## Aim of the exercise
Please transcribe the records word for word, from the line containing "This screenshot has width=1568, height=746." through the end of the records, leaving out the pictures.

— Begin —

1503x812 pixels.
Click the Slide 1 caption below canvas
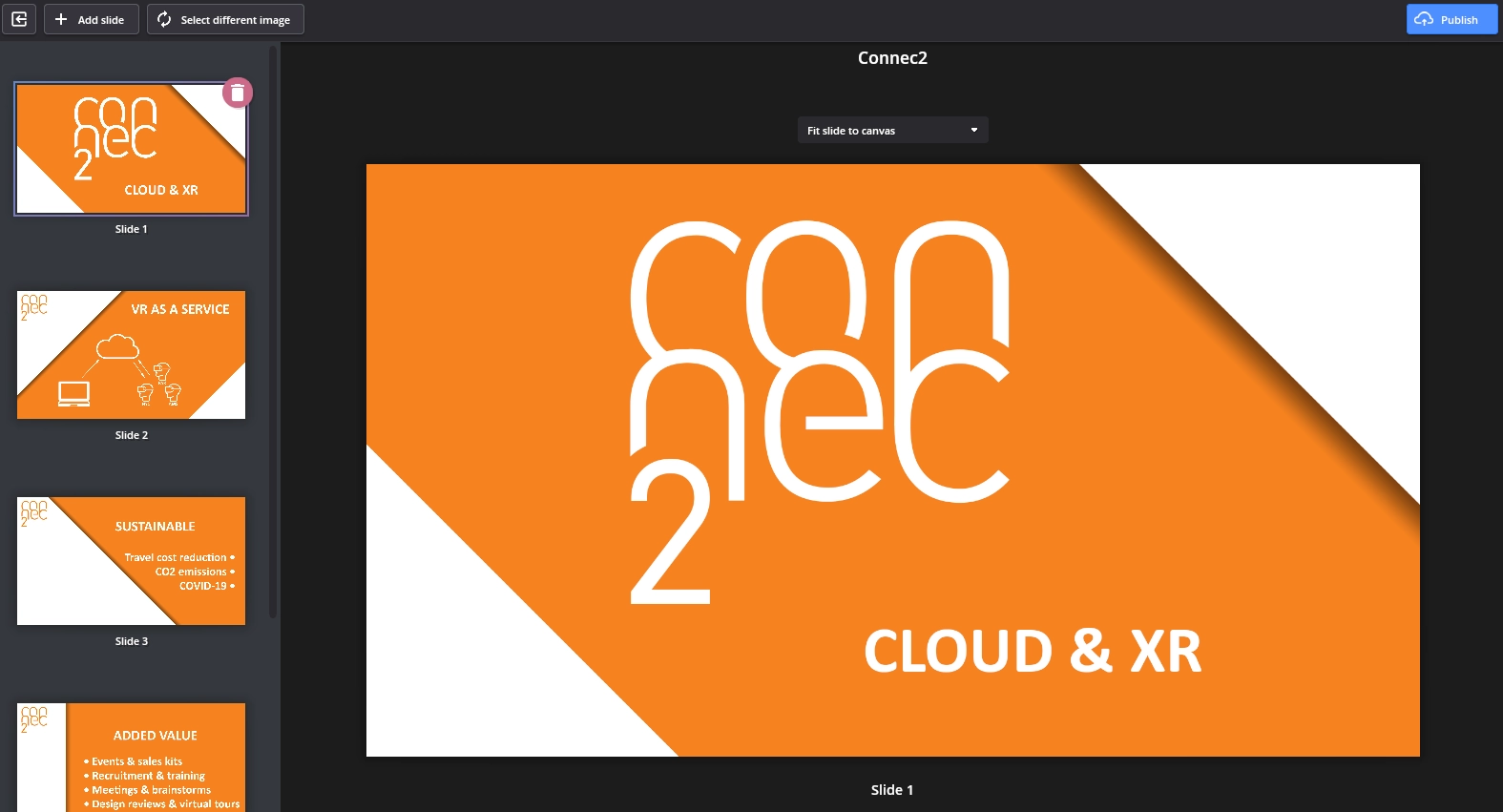(891, 790)
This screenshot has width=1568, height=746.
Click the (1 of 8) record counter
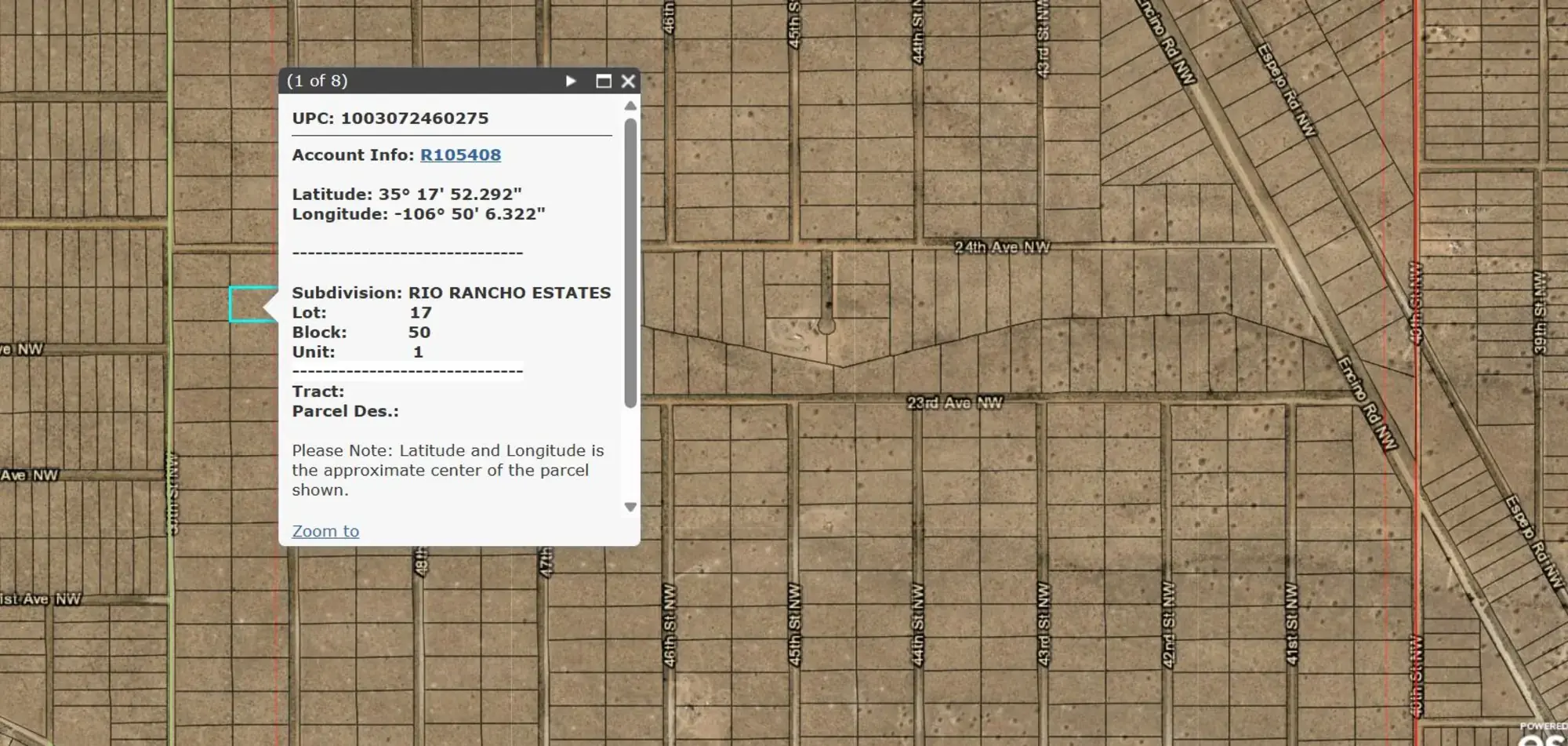tap(319, 81)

— End —

## Result for this task
This screenshot has width=1568, height=746.
Click the (1 of 8) record counter
tap(319, 81)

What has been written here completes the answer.